Print only the lines from the one with "The image size is (773, 658)." through the end of the data, exactly, and please omit pictures.

[Records supplied]

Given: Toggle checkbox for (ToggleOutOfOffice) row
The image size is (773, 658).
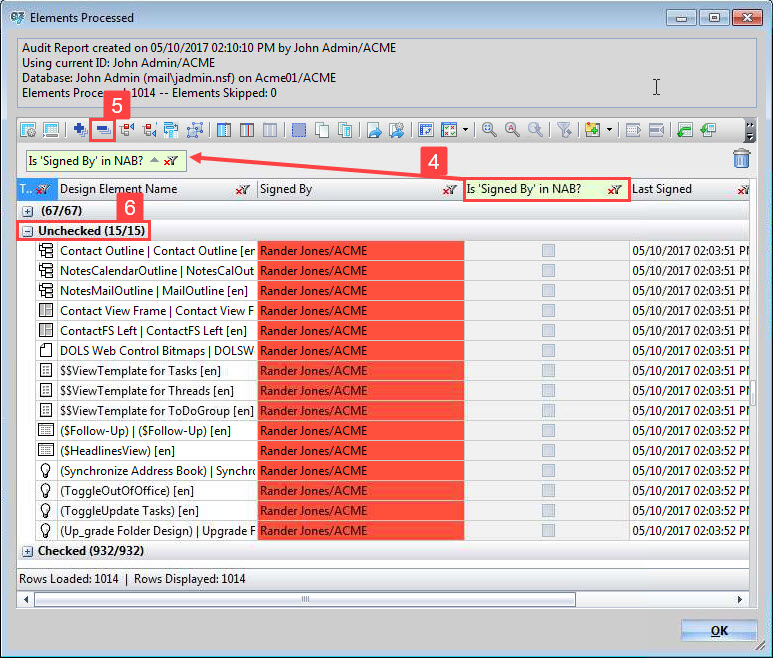Looking at the screenshot, I should tap(548, 490).
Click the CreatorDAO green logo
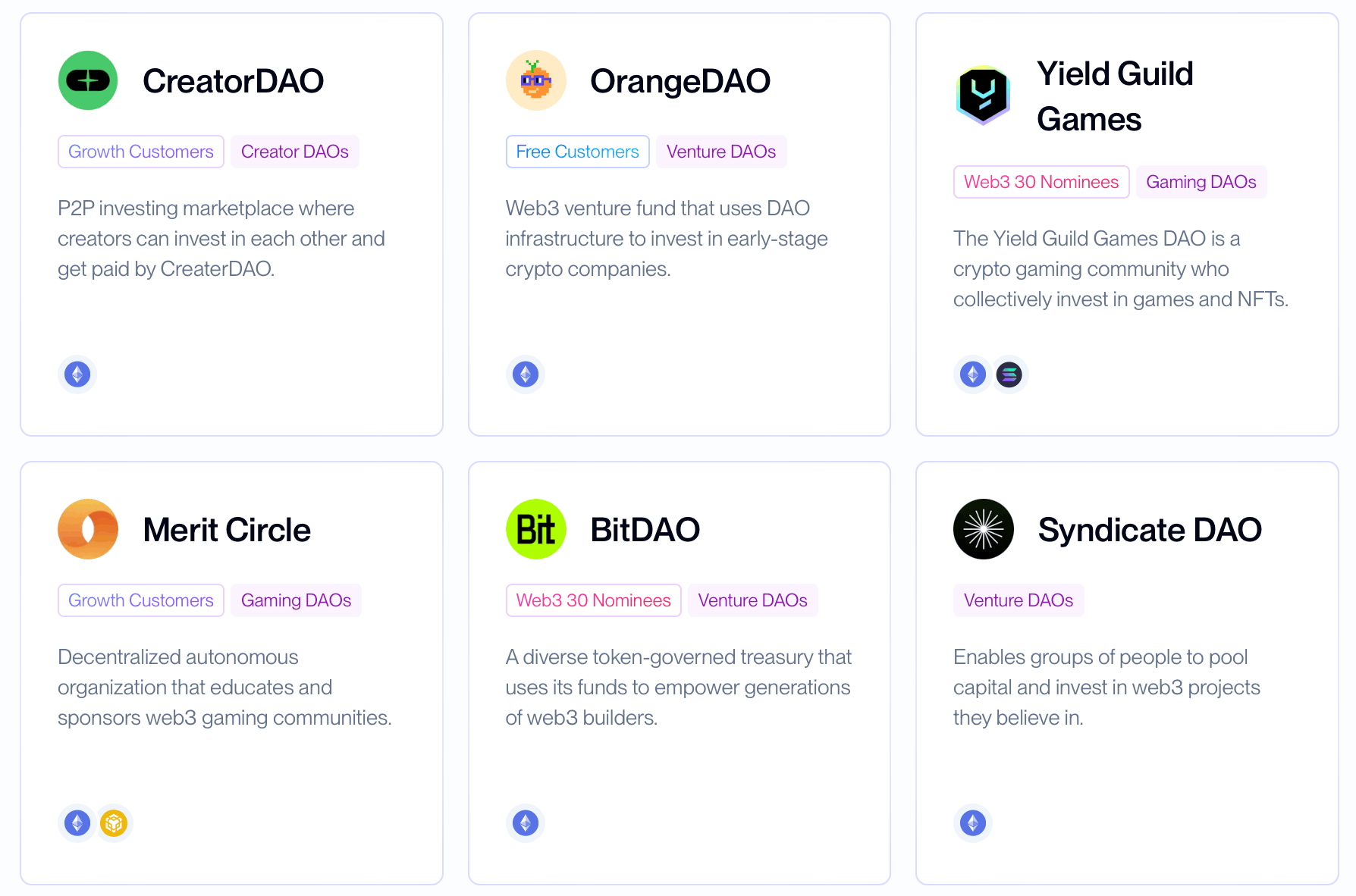Screen dimensions: 1356x896 (88, 80)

[/Records supplied]

* Written answer
The image size is (773, 658).
Looking at the screenshot, I should tap(548, 490).
Click the CreatorDAO green logo
Screen dimensions: 1356x896 (88, 80)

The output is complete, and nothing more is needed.